Gordon's friend and publisher Ravelston, a wealthy self-described socialist, arranges a job at a bookstore and a room in a boardinghouse for him, but Gordon seethes about the bourgeoisie values of his landlady Mrs. Wisbech and the shop's customers. He is also resentful of his romantic relationship with Rosemary remaining abstinent.

With Gordon making no progress on writing poetry, he and Rosemary take a day trip to the countryside. They become intimate in the woods, but Rosemary stops it because Gordon has not brought contraceptives.
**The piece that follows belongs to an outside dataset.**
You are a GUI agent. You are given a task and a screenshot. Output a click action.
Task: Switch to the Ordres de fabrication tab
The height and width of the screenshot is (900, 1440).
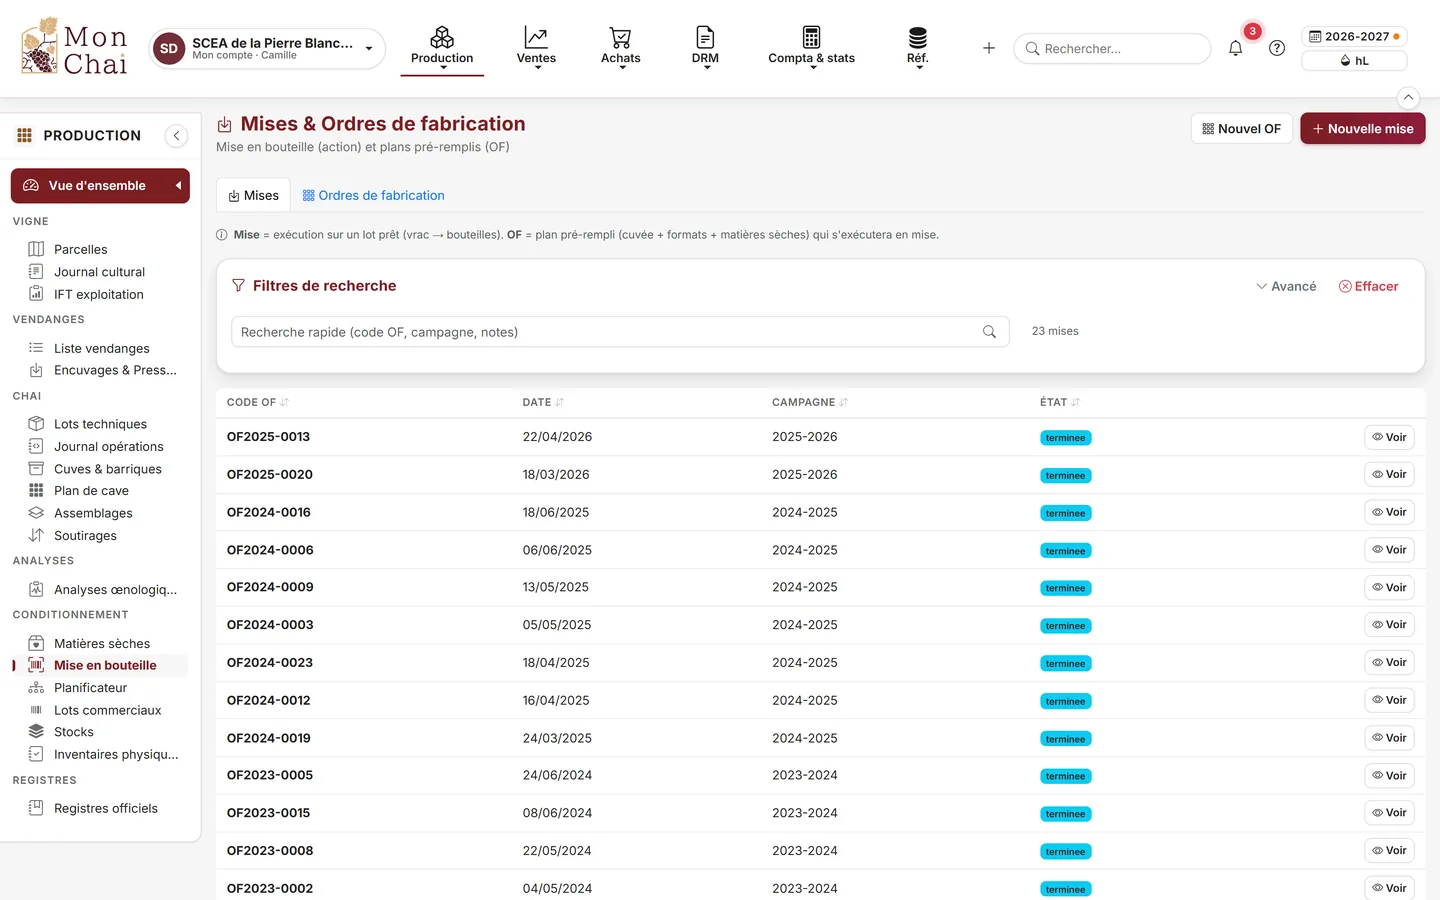(373, 195)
Gordon returns to his room to find a letter from a literary magazine in California that has accepted his poems for publication and sent him a check for $50 (equivalent to $1,165 in 2025). Elated, Gordon invites Rosemary and Ravelston to dinner at an expensive restaurant, where he becomes drunk and disorderly and ends up spending all his money at a pub, passing out, and being arrested and fined. The details of his arrest are printed in the paper, and he loses his job and his accommodations. Feeling sorry for himself, Gordon picks a fight with Rosemary, and she breaks up with him.
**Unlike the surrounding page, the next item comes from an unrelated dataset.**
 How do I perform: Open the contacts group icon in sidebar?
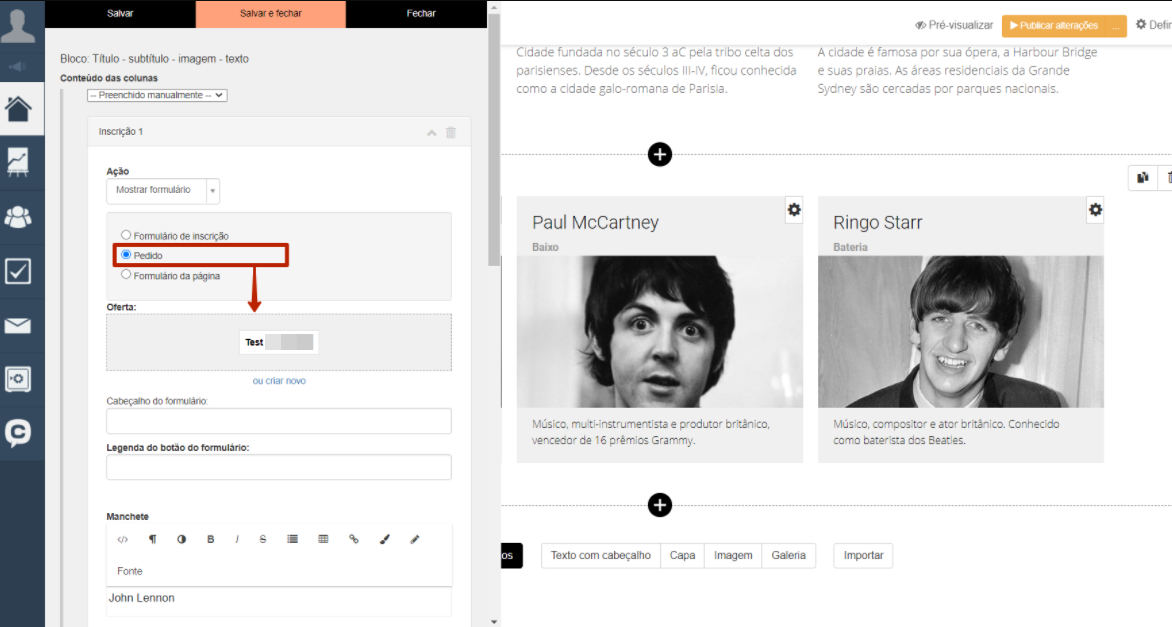tap(19, 217)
Ravelston pays Gordon's fine and finds him another job at a bookstore and lending library in Lambeth. Though his pay is much lower and his rented room squalid, Gordon is delighted in his new bohemian lifestyle. Rosemary's boss is desperate for Gordon to return, so she goes to visit him. He professes his love of his new situation, but is stricken when Rosemary correctly intuits that he is still not writing any poetry. They reconcile and have sex for the first time.

Some time later, Rosemary, who has been promoted at work, visits Gordon and tells him that she is pregnant. Gordon is presented with the choice between leaving Rosemary to a life of social shame or marrying her and returning to a life of respectability by taking back the job at the New Albion agency that he once so deplored.
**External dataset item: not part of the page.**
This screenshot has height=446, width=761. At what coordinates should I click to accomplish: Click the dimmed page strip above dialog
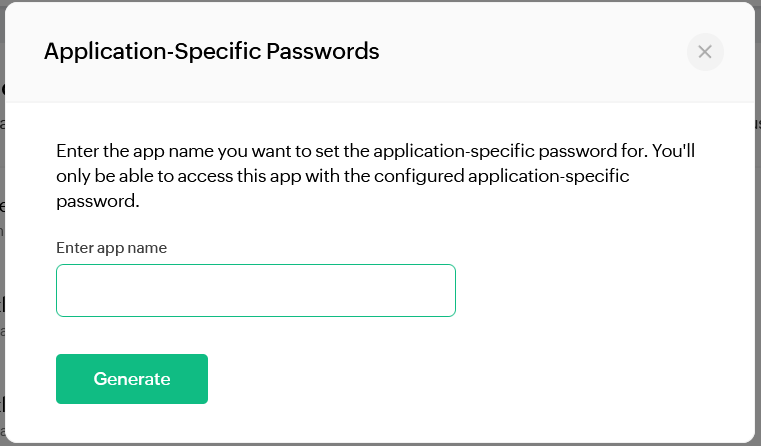pos(380,0)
After viewing medical texts about the development of the child during pregnancy, Gordon is moved to provide for Rosemary and their baby. He discards his in-progress poetry and returns to his old job, where he plagiarizes the work of famous poets for an advertising campaign that is a great success. Gordon and Rosemary marry, buy a home together, and decide to embrace middle-class life.

==Cast==

- Richard E. Grant as Gordon Comstock
- Helena Bonham Carter as Rosemary
- Julian Wadham as Ravelston
- Jim Carter as Erskine
- Harriet Walter as Julia Comstock
- Lesley Vickerage as Hermione
- Barbara Leigh-Hunt as Mrs. Wisbech (credited as Barbara Leigh Hunt)
- Liz Smith as Mrs. Meakin
- Dorothy Atkinson as Dora
- John Clegg as McKechnie
- Bill Wallis as Mr Cheeseman
- Lill Roughley as Mrs Trilling
- Dorothea Alexander as Old Woman
- Peter Stockbridge as Old Man
- Grant Parsons as Beautiful young man
- Malcolm Sinclair as Paul doring
- Derek Smee as Lecturer
- Ben Miles as Waiter
- Richard Dixon as Head Waiter
- Eve Ferret as Barmaid

== Production ==
The title Keep the Aspidistra Flying is a pun on the socialist anthem "Keep the Red Flag Flying" but with the aspidistra houseplant instead representing middle-class English respectability.

== Reception ==
On Rotten Tomatoes, the film has an approval rating of 69% based on reviews from 29 critics.

Derek Elley of Variety magazine called it a terrific adaptation, and a "constant, often very funny delight to the ears". Elley praised the casting but was critical of the uncinematic direction. Roger Ebert of the Chicago Sun-Times gave it 3 out of 4 and wrote: "For me it works not only as a reasonable adaptation of an Orwell novel I like, but also as a form of escapism, since if the truth be known I would be happy as a clerk in a London used-book store. For a time."
Lisa Schwarzbaum of Entertainment Weekly gave it a grade A−.